The Gilead novels, set in the early to mid-twentieth century, enter inside the minutely attentive and often unsuccessful efforts of a small group of people—essentially two families in one small town, over many years—to understand their own and one another’s “separate language.” The books, which go back over the same scenes and stories, and which Robinson has come to think of as “one enormous novel,” are suffused with solitude and estrangement. But they are shot through, too, with extraordinary moments of acceptance and understanding.

The Reverend John Ames makes his observation with reference to a younger man called John Ames Boughton, who is a kind of surrogate son as well as namesake, though Reverend Ames would much rather he weren’t. Boughton’s father, Robert, Gilead’s Presbyterian minister, named the child after Ames, his oldest friend. The two old preachers, whose memories and failing health and touchingly querulous relationship are at the heart of Gilead and Home, have had nothing but trouble, all their lives, from this son of Robert, known to everyone as Jack.

Gilead, set in 1956, takes the form of a letter John Ames is writing to his own son, the child of his unlikely late second marriage to a much younger woman named Lila, who has come as a wanderer and a waif into his church, and found sanctuary (at least while Ames lives) in his home. It tells the story of Ames’s family (of his wild abolitionist grandfather, a fighting preacher who was inspired by a vision of Christ to leave New England for the Midwest, and his conflicts with Ames’s pacifist father), of his love for Lila, and also of Jack’s unwelcome return to Gilead, at the age of forty-three, after twenty years away. The novel slowly tracks Ames’s change of feeling toward Jack, from resentful suspicion to sympathy, while he worries away at predestination, sin, and grace.

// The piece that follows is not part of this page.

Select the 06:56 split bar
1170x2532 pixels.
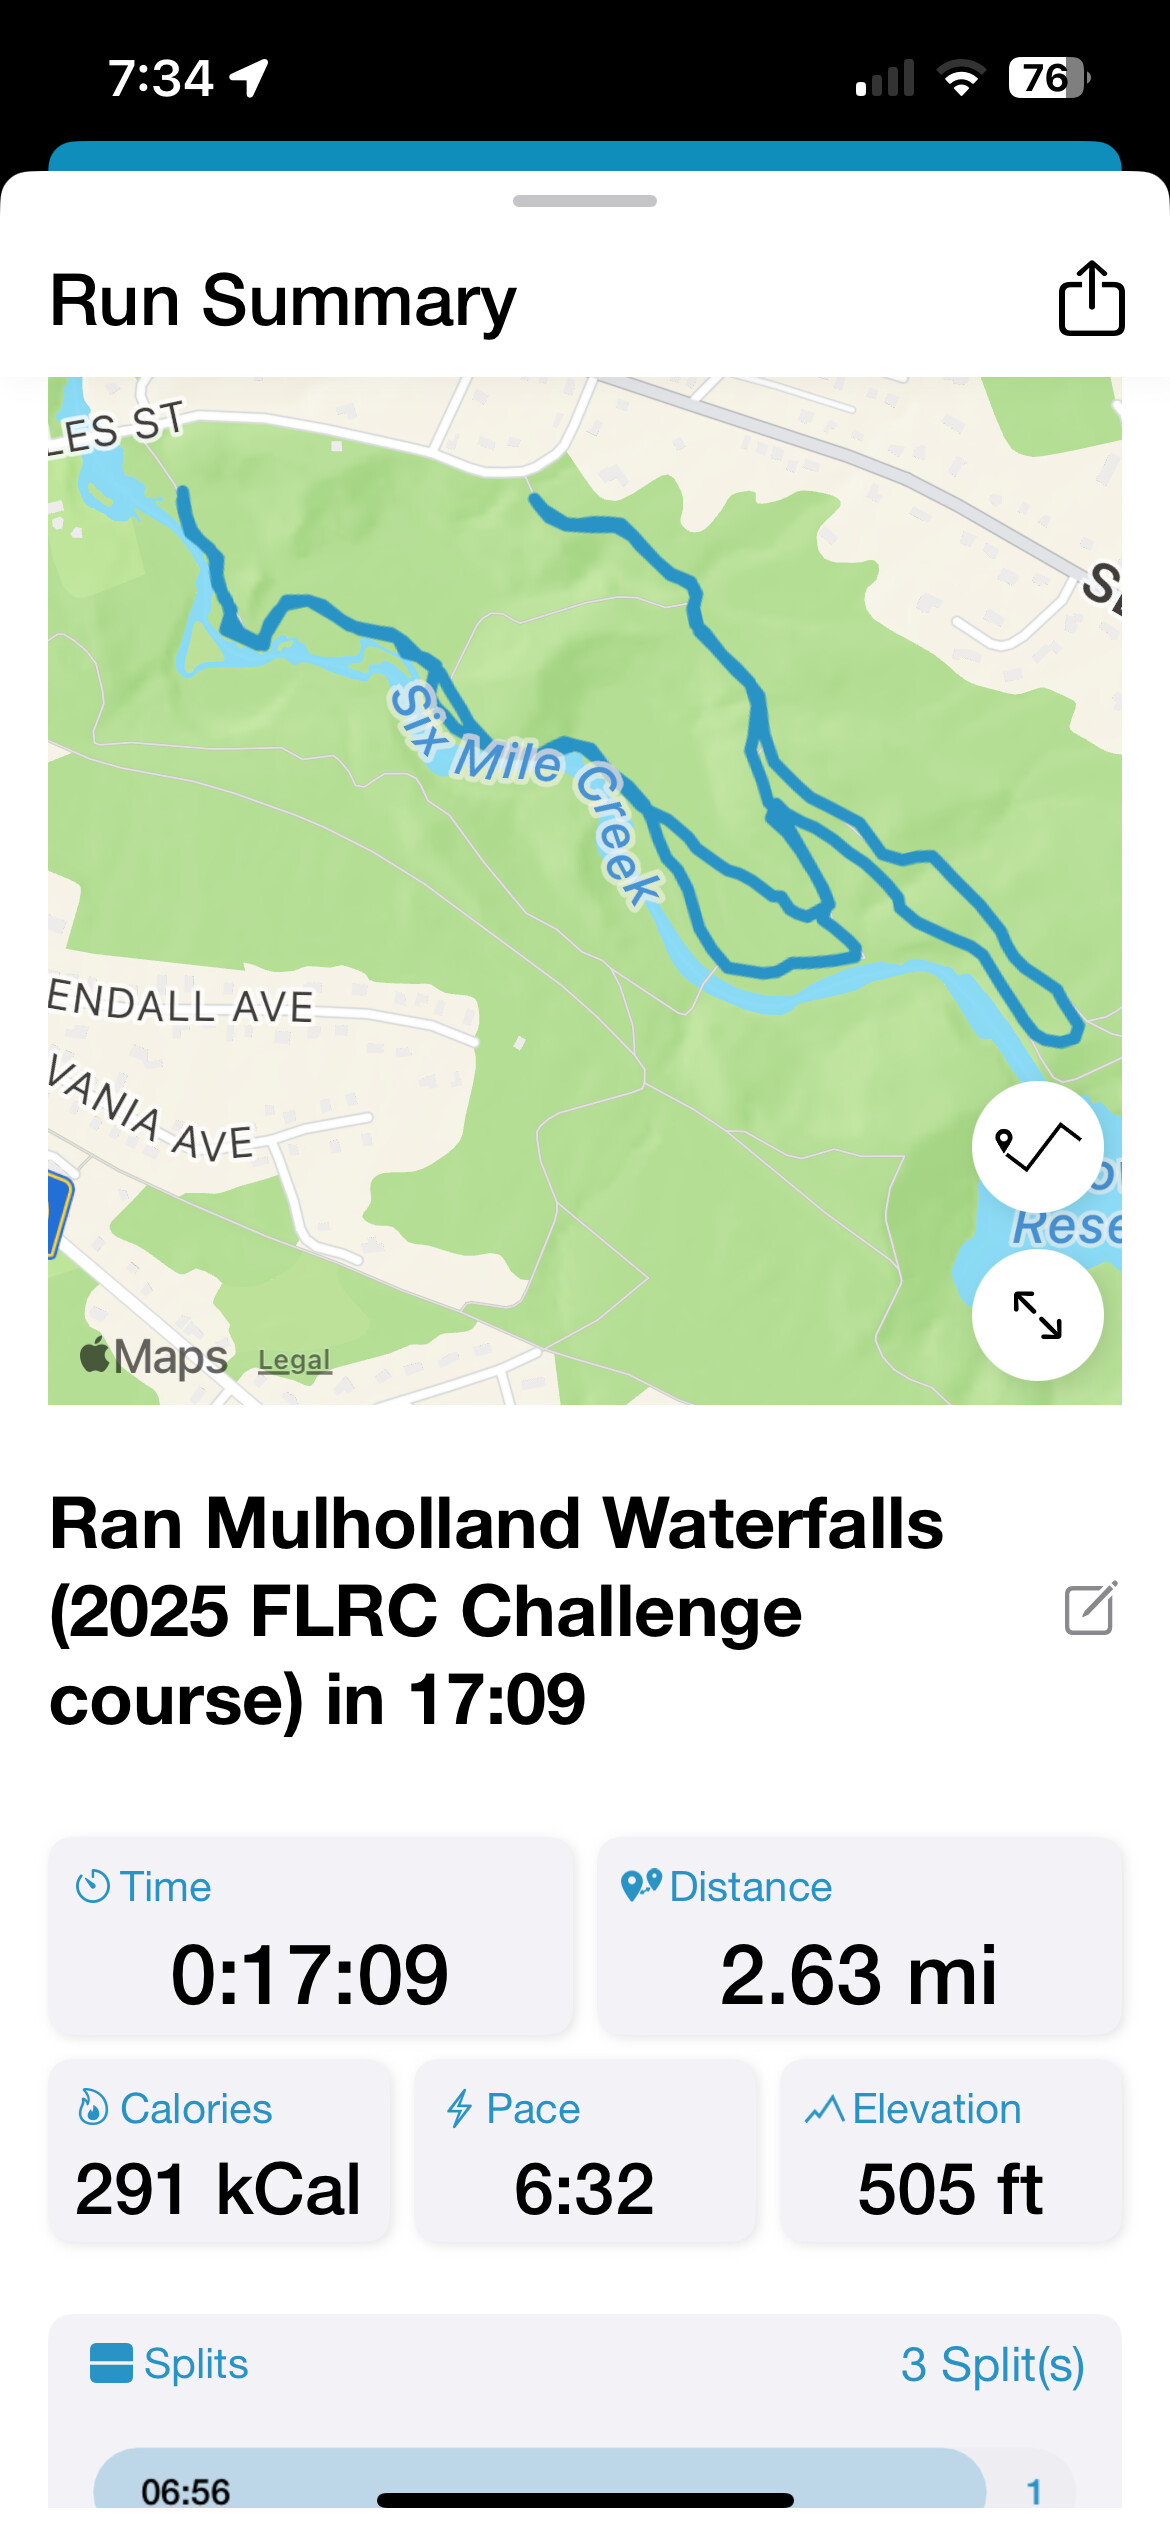540,2485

In Home, the narrative belongs to Robert Boughton’s daughter Glory, youngest of his eight children, at the moment of Jack’s return. Glory has reluctantly come home, after her own great disappointment in life, to look after her old father. Through her eyes we learn of the Boughton family’s past, and watch her attempt to understand her baffling brother and to ease the painful relationship between Jack and their father, who is as overjoyed as he is disturbed by his prodigal son’s return. In Lila, we move away from and back into Gilead, as John Ames’s young wife tells the story of her harsh life of abandonment, poverty, and bare survival, traveling on the road in the Depression years, living rough, minded by the tough, desperate Doll, for a time made to work in a brothel, and finding her way, by miraculous chance, to her rescue in Gilead. The friendly understanding that grows up between Lila and Jack, which Ames is jealous of in the previous novels, is made intelligible here: both of them, like characters in Housekeeping, are outcast wanderers. But unlike Jack, Lila had no choice.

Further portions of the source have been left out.